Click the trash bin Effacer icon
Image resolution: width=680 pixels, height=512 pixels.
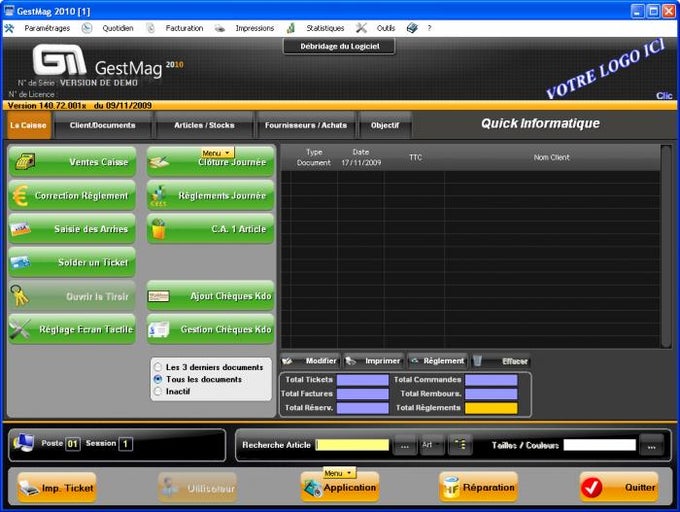477,361
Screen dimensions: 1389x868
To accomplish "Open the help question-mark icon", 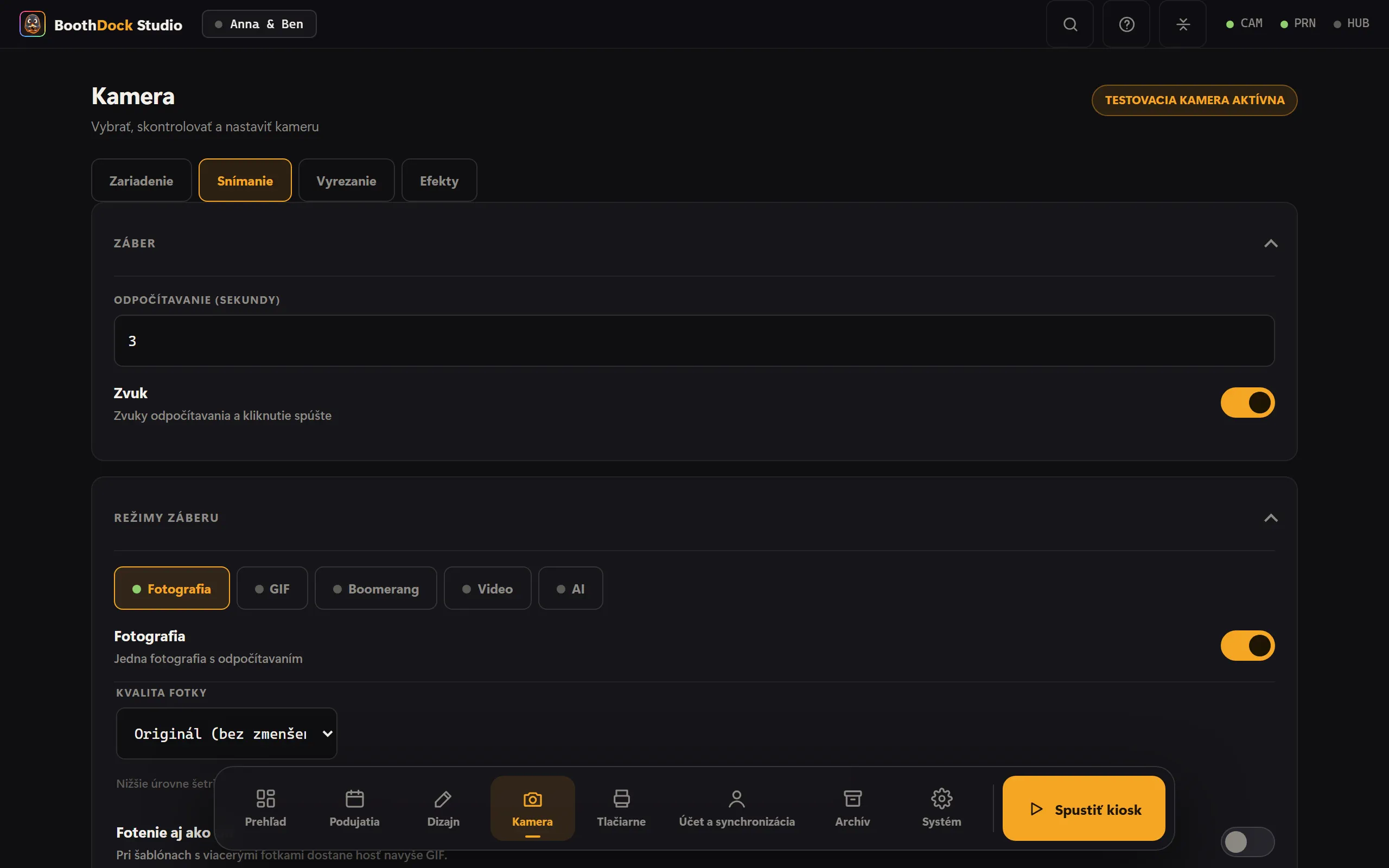I will (1126, 24).
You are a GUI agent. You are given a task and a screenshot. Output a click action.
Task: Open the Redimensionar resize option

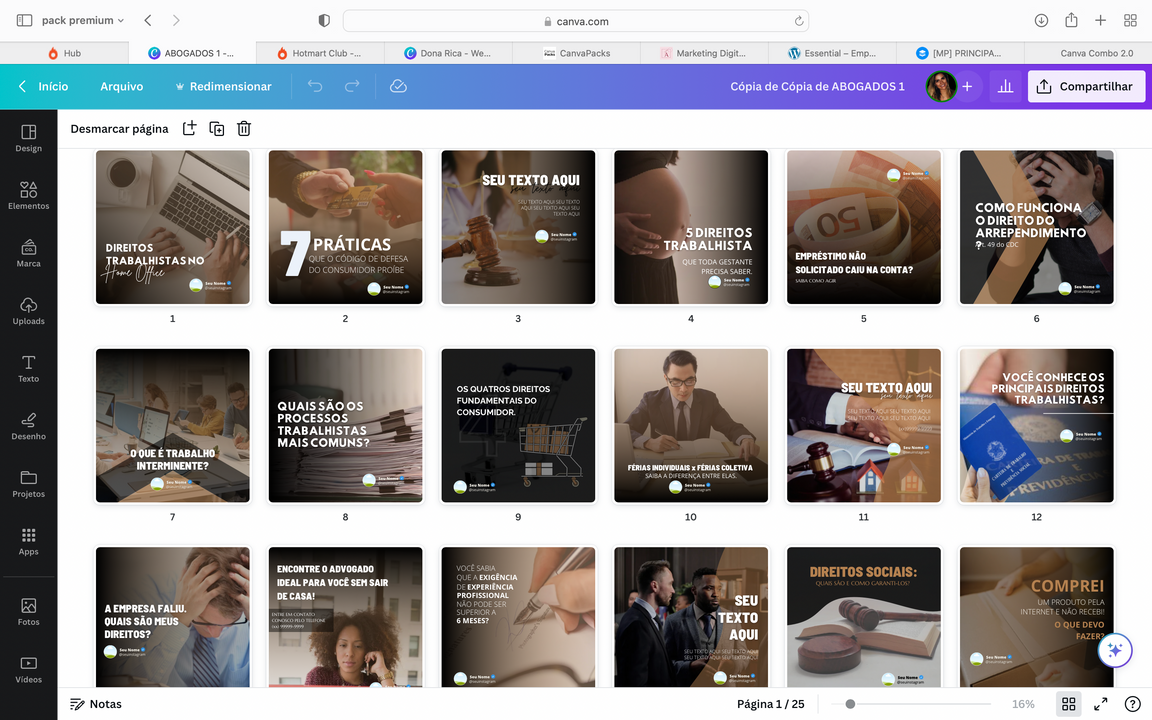[223, 87]
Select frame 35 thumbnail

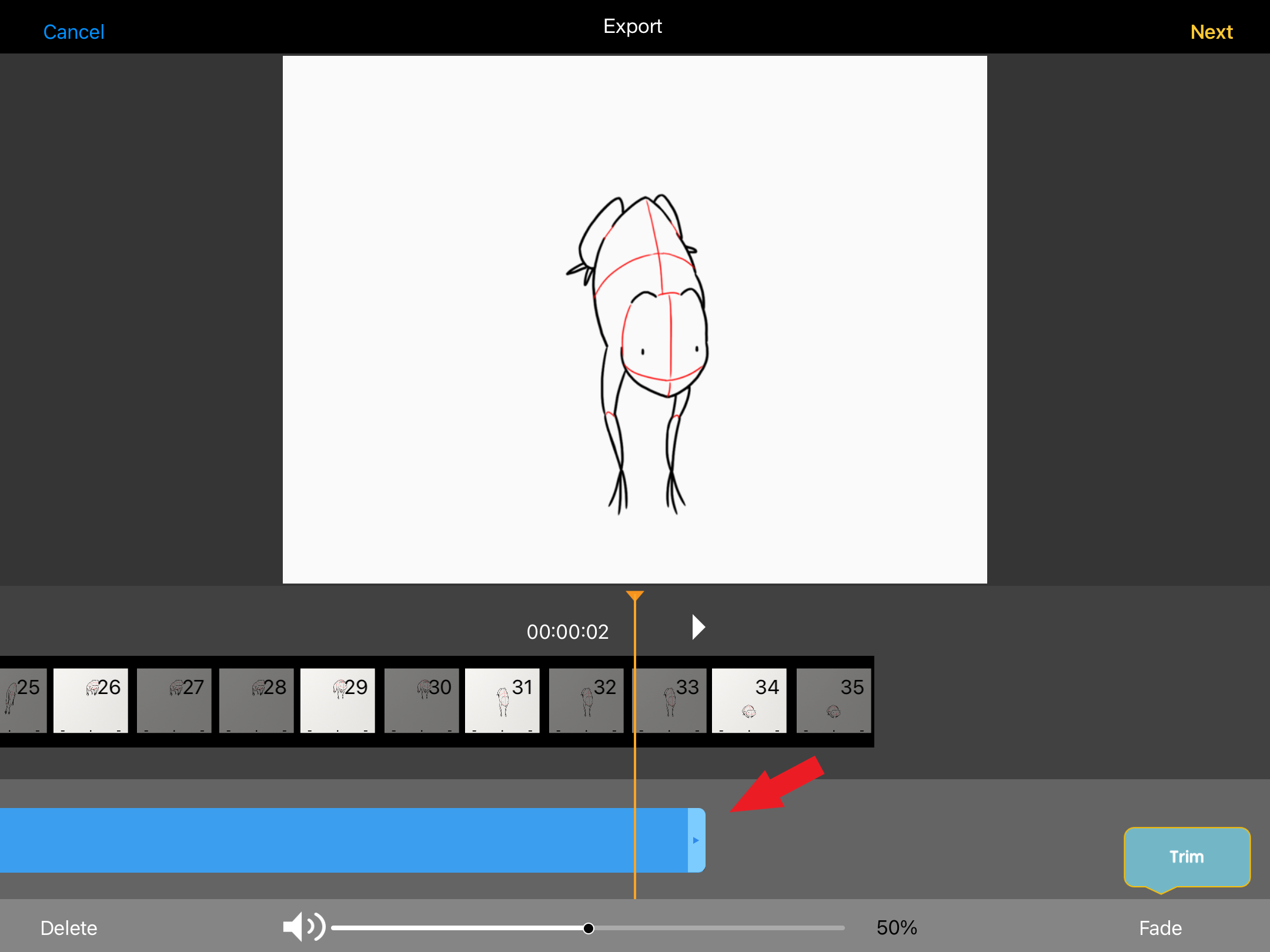pyautogui.click(x=834, y=700)
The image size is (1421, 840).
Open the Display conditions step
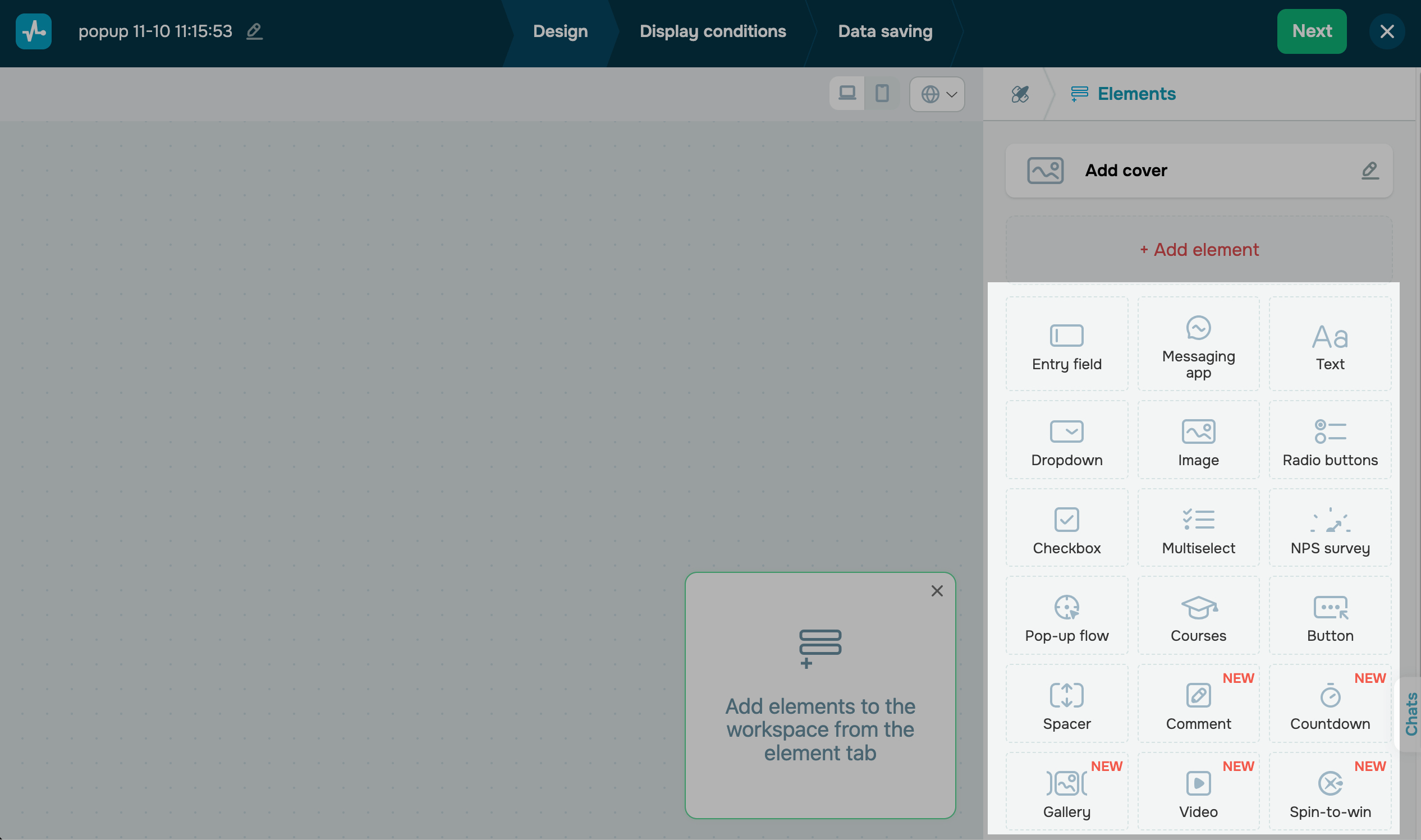[x=712, y=31]
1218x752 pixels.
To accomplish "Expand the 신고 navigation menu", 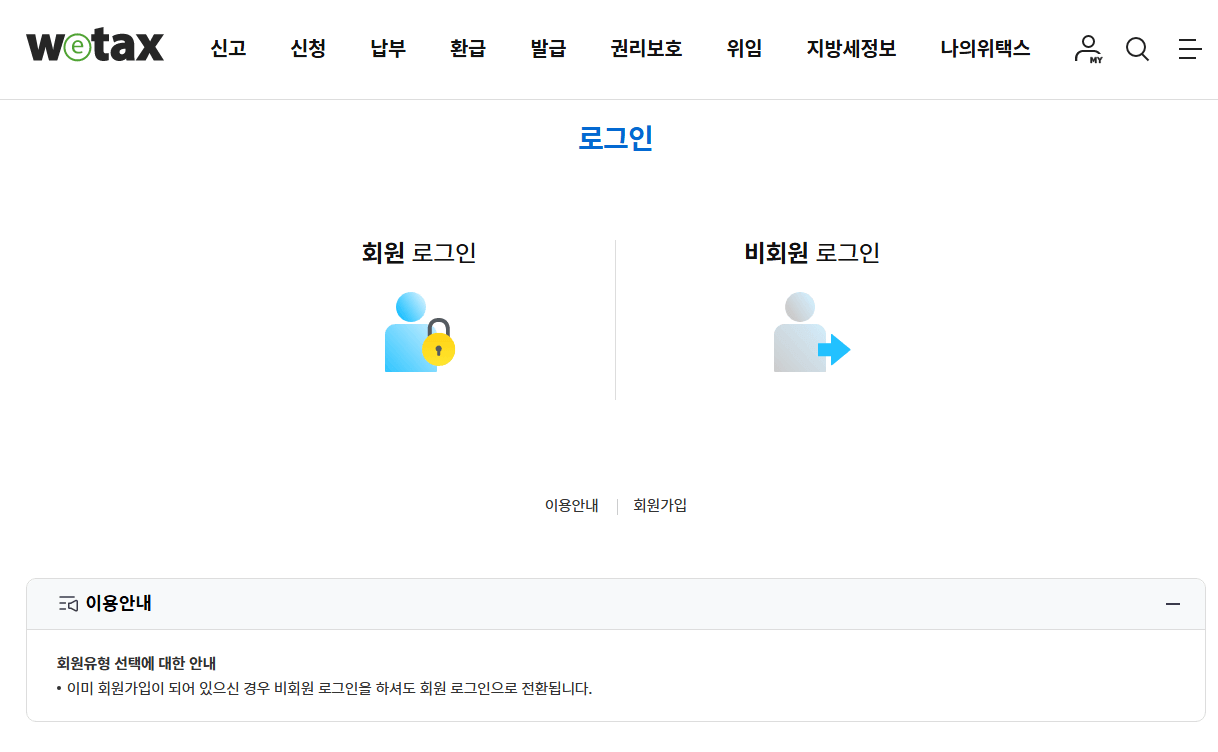I will [228, 49].
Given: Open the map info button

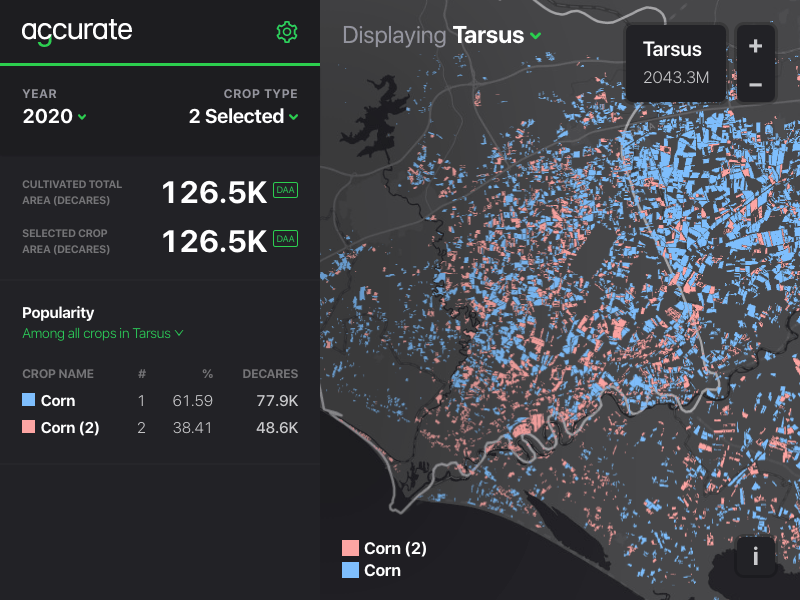Looking at the screenshot, I should tap(755, 557).
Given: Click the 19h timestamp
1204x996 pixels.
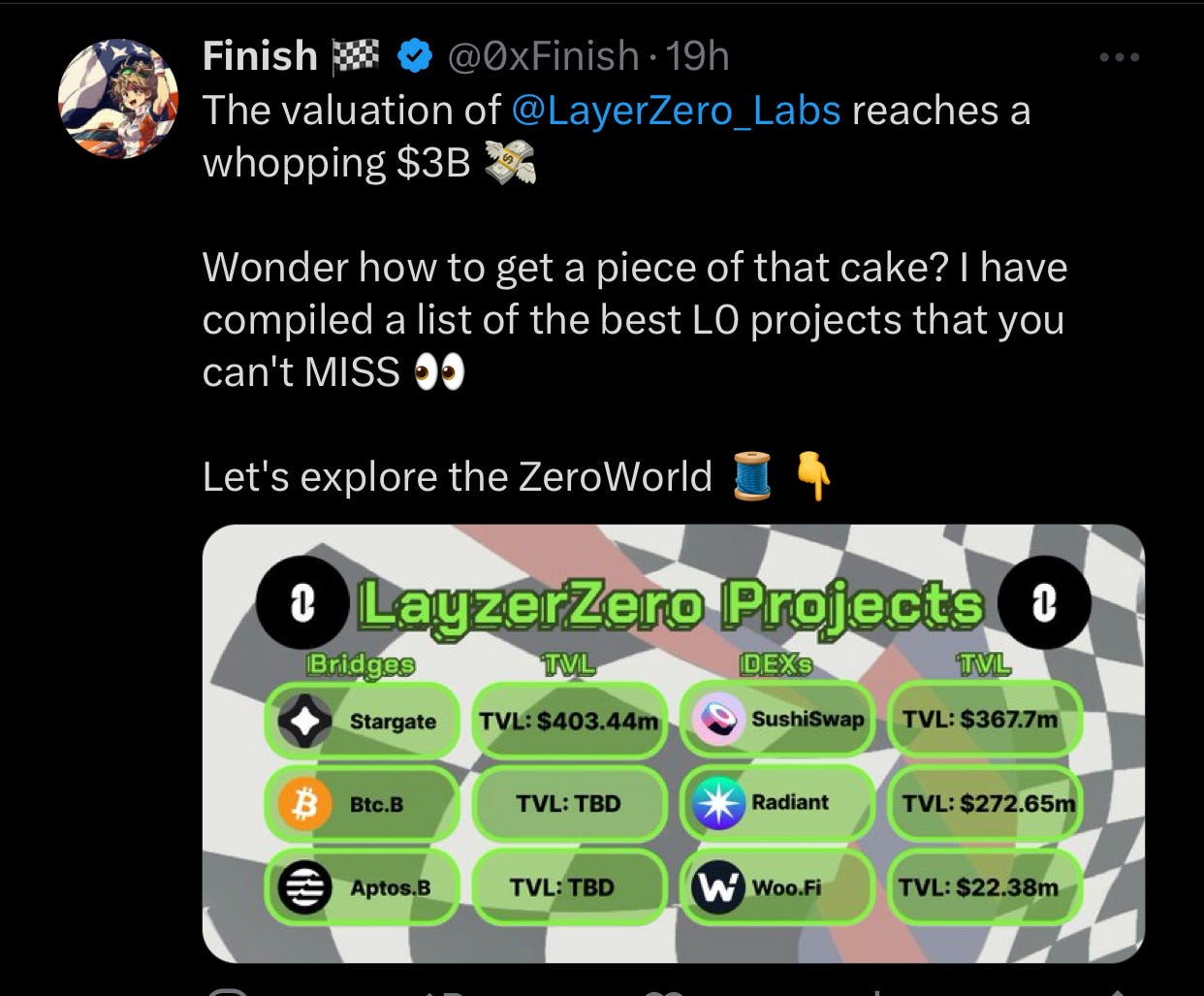Looking at the screenshot, I should (697, 57).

┄┄┄┄┄┄┄┄┄┄┄┄┄┄┄┄┄┄┄┄

● Aim
Find every line in the rows above that contains the string "pixels" and copy each one.

● Response
Image resolution: width=680 pixels, height=512 pixels.
1218x752 pixels.
1204x996 pixels.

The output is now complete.